Der Trend gibt uns Recht: 3 von 5 Millenials glauben, dass Gender als Spektrum zu sehen und nicht binär ist. Das Zukunftsinstitut ordnet Gender Shift als Megatrend ein. Der Kategorie des Geschlechts wird demnach künftig weniger Bedeutung für den Verlauf individueller Biografien zukommen.

Warum ist genderneutrale Kindermode wichtig?

Diese Studienergebnisse finden wir sehr Mut machend, denn wir sind davon überzeugt, dass dem Geschlecht generell zu viel Bedeutung zugemessen wird und die damit verbundenen Klischees sehr einschränkend auf individuelle Lebenswege wirken.

Was ist unisex und genderneutrale Kindermode?

Der Begriff „unisex“ ist ein Kunstwort und setzt sich aus den lateinischen Wörtern „unus“ (einer) und „sexus“ (Geschlecht) zusammen. Streng genommen bedeutet der Begriff also für „ein Geschlecht“, meint aber dass hier keine weitere Unterscheidung nach Geschlecht getroffen wird und für alle offen steht.

Unserer Meinung treffender ist der Begriff der genderneutralen Kinderkleidung. Es wird deutlicher, dass sich das Design nicht auf ein Geschlecht bezieht, sondern davon unabhängig für alle Geschlechter entworfen wurde. Geschlechterneutrale Kindermode ordnet nicht ein, sondern lässt die Nutzer und Nutzerinnen frei entscheiden, wer was tragen möchte.

Geschlechtsneutrale Mode lässt mehr Spielraum

Warum ist uns das so wichtig?

Wir sind davon überzeugt, dass jedes Kind in großem Maße davon profitiert, wenn es seine eigenen Interessen verfolgen und seine eigenen Stärken weiter entwickeln kann. Unbeeinflusst davon, ob diese mit der jeweiligen Welt der Rollenzuschreibungen konform gehen.

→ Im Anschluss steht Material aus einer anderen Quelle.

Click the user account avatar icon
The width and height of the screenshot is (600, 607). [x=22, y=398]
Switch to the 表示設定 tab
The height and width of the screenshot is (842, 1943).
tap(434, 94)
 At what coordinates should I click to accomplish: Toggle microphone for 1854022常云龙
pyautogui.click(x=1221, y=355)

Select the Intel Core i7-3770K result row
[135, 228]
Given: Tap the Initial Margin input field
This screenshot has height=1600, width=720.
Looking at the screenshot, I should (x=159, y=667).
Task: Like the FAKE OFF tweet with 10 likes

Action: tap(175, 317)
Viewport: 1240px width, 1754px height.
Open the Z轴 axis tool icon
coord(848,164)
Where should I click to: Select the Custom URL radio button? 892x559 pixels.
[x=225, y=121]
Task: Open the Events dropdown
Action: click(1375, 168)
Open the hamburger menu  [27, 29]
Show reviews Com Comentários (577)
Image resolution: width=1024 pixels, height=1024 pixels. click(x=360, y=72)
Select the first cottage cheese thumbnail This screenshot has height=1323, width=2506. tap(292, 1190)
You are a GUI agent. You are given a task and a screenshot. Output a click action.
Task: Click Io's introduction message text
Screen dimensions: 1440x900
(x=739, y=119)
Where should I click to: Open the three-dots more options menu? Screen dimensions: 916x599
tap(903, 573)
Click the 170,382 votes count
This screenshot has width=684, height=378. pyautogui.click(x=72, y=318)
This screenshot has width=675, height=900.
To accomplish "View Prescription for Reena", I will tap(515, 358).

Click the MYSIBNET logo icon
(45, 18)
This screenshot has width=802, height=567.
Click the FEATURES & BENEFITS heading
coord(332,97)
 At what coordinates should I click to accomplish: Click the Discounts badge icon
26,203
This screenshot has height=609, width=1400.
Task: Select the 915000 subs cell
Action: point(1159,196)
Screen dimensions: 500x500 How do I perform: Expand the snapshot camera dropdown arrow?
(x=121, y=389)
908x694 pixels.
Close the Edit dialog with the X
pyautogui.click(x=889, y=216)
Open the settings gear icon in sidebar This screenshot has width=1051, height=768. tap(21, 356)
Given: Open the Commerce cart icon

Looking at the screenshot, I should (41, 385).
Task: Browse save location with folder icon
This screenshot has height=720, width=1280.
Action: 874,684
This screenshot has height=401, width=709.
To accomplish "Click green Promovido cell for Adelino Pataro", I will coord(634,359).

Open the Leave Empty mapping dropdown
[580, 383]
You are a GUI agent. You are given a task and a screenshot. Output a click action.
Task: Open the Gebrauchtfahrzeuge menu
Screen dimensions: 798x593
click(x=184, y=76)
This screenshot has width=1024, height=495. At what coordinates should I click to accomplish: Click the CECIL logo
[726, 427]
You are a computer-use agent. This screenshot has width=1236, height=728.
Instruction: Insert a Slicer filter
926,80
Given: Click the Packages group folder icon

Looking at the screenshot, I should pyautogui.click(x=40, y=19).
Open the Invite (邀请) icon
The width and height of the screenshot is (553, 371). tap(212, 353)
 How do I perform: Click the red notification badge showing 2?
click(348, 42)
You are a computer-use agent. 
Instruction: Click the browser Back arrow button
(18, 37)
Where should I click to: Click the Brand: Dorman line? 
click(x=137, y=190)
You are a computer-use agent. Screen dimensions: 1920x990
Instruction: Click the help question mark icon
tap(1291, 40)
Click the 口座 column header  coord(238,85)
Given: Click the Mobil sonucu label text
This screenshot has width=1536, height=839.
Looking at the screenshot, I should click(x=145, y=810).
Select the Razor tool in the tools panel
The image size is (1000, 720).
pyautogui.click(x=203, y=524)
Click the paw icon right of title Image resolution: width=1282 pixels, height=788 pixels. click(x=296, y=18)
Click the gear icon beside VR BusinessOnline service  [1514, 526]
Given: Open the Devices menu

Bei der Kindermode der Handelsriesen finden wir häufig eine Überbetonung von gesellschaftlichen Klischees bei Motiven und Sprüchen auf Oberbekleidung. Diese weisen Kinder in stereotype Richtungen und beschränken dadurch andere Wege. Wenn ihr Lust habt euch dazu mehr einzulesen, haben wir hier eine Studie zu Klischees auf Shirts und Pullis zusammen gefasst. Genderneutrale Mode teilt die Kinder nicht in klischeebelastete Schubladen ein. Sie lässt ihnen größtmöglichen gedanklichen Spielraum, indem sie sich über die Stereotypen hinweg setzt.

Genderneutral ist nachhaltiger

Ein weiterer positiver Effekt von Unisex-Mode ist, dass sie die Schwelle für die Weitergabe an Geschwisterkinder oder Kinder von befreundeten Eltern, unterschiedlichen Geschlechts, senkt. Egal ob Junge oder Mädchen – genderneutrale Mode ist immer passend. Somit hat sie auch das Potential, dass sie länger getragen wird.

64% der Eltern in Deutschland haben schon mindestens einmal gezielt nach einem geschlechterneutralen Produkt gesucht. Die Wiederverwendung von Kindern eines anderen Geschlechts war dabei für die Hälfte das entscheidende Argument.

Wahlfreiheit fördern – auch als Ergänzung, auch wenn der Kleiderschrank deiner Kinder nicht hauptsächlich aus genderneutralen Produkten besteht, sie sind in jedem Fall eine vorteilhafte Ergänzung, die Wahlfreiheit ermöglichen. Niemand sollte jetzt den Drang verspüren, den gesamten Kleiderschrank austauschen zu müssen. Das wäre ja auch das Gegenteil von nachhaltig. Klischee öffnende Optionen anbieten, ob bei Kleidung, Büchern oder Spielsachen, hilft den Kindern schon viel, für eine möglichst selbstbestimmte Entwicklung.